UNASSIGNED: H&E staining of mouse lung tissues from WT/OVA, MAL-/-/SAL, and MAL-/-/OVA groups revealed a thickened bronchial wall, irregular lumen edge, locally fallen mucosal epithelium, and inflammatory cell infiltration compared with those of the WT/SAL group.
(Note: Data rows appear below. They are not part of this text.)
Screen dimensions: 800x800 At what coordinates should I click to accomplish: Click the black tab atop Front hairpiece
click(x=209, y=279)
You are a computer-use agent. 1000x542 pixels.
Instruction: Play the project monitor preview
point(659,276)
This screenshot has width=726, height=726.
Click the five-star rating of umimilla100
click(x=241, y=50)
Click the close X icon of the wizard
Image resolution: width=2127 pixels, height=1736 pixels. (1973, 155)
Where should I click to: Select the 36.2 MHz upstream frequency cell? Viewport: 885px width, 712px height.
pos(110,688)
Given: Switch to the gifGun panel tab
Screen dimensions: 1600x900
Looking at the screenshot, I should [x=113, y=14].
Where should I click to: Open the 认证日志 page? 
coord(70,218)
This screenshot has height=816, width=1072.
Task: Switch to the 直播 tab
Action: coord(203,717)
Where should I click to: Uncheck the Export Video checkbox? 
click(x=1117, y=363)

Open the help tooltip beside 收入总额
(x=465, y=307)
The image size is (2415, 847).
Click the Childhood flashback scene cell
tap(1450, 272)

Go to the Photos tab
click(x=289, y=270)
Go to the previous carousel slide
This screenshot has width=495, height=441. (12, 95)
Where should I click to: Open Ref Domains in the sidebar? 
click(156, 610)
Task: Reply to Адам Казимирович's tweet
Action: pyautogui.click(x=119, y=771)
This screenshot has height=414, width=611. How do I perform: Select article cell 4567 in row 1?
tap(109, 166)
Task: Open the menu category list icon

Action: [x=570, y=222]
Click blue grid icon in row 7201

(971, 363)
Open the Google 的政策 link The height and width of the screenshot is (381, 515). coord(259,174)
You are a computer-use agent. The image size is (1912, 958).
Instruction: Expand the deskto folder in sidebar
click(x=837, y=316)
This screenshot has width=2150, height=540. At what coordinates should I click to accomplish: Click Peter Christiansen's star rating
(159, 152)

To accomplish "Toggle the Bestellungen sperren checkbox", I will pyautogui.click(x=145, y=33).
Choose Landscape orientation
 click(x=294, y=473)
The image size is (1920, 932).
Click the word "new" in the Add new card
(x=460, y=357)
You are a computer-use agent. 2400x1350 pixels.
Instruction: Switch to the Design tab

In the WT and MAL-/- groups, the proportion of Masson-stained tissues in the OVA group was greater than that in the SAL group (p < 0.05). Compared with those in the WT/SAL group, the expression levels of α-SMA mRNA and protein were increased, while those of E-cad were decreased in the WT/OVA group (p < 0.01). Similarly, compared with those in the MAL-/-/SAL group, the expression levels of E-cad mRNA and protein were increased, while those of α-SMA were decreased in the MAL-/-/OVA group (p < 0.01). All these differences were statistically significant (p < 0.01).
UNASSIGNED: The MAL gene contributes to EMT inhibition and the stability of the airway barrier under normal physiological conditions by regulating E-cad and α-SMA expression.
摘要:
■研究骨髓和淋巴细胞相关蛋白(MAL)基因敲除对哮喘小鼠模型肺组织形态结构和E-cadherin(E-cad)和α-平滑肌肌动蛋白(α-SMA)表达的影响。
■将24只无特定病原体(SPF)C57BL/6J小鼠分为四组:野生型正常(WT/SAL),野生型哮喘(WT/OVA),基因敲除正常(MAL-/-/SAL),和基因敲除哮喘(MAL-/-/OVA)组。通过评估行为症状和组织病理学H&E和Masson染色证实哮喘小鼠模型的建立。免疫印迹和RT-qPCR检测肺组织中E-cad和α-SMA的表达水平。
■WT/OVA小鼠肺组织的H&E染色,MAL-/-/SAL,MAL-/-/OVA组显示支气管壁增厚,不规则的管腔边缘,局部脱落的粘膜上皮,与WT/SAL组相比,炎症细胞浸润。在WT和MAL-/-组中,OVA组Masson染色组织的比例大于SAL组(p<0.05)。与WT/SAL组相比,α-SMAmRNA和蛋白表达水平升高,WT/OVA组E-cad降低(p<0.01)。同样,与MAL-/-/SAL组相比,E-cadmRNA和蛋白表达水平升高,而MAL-/-/OVA组的α-SMA降低(p<0.01)。所有这些差异均具有统计学意义(p<0.01)。
■MAL基因通过调节E-cad和α-SMA表达,有助于EMT抑制和正常生理条件下气道屏障的稳定性。
■将24只无特定病原体(SPF)C57BL/6J小鼠分为四组:野生型正常(WT/SAL),野生型哮喘(WT/OVA),基因敲除正常(MAL-/-/SAL),和基因敲除哮喘(MAL-/-/OVA)组。通过评估行为症状和组织病理学H&E和Masson染色证实哮喘小鼠模型的建立。免疫印迹和RT-qPCR检测肺组织中E-cad和α-SMA的表达水平。
■WT/OVA小鼠肺组织的H&E染色,MAL-/-/SAL,MAL-/-/OVA组显示支气管壁增厚,不规则的管腔边缘,局部脱落的粘膜上皮,与WT/SAL组相比,炎症细胞浸润。在WT和MAL-/-组中,OVA组Masson染色组织的比例大于SAL组(p<0.05)。与WT/SAL组相比,α-SMAmRNA和蛋白表达水平升高,WT/OVA组E-cad降低(p<0.01)。同样,与MAL-/-/SAL组相比,E-cadmRNA和蛋白表达水平升高,而MAL-/-/OVA组的α-SMA降低(p<0.01)。所有这些差异均具有统计学意义(p<0.01)。
■MAL基因通过调节E-cad和α-SMA表达,有助于EMT抑制和正常生理条件下气道屏障的稳定性。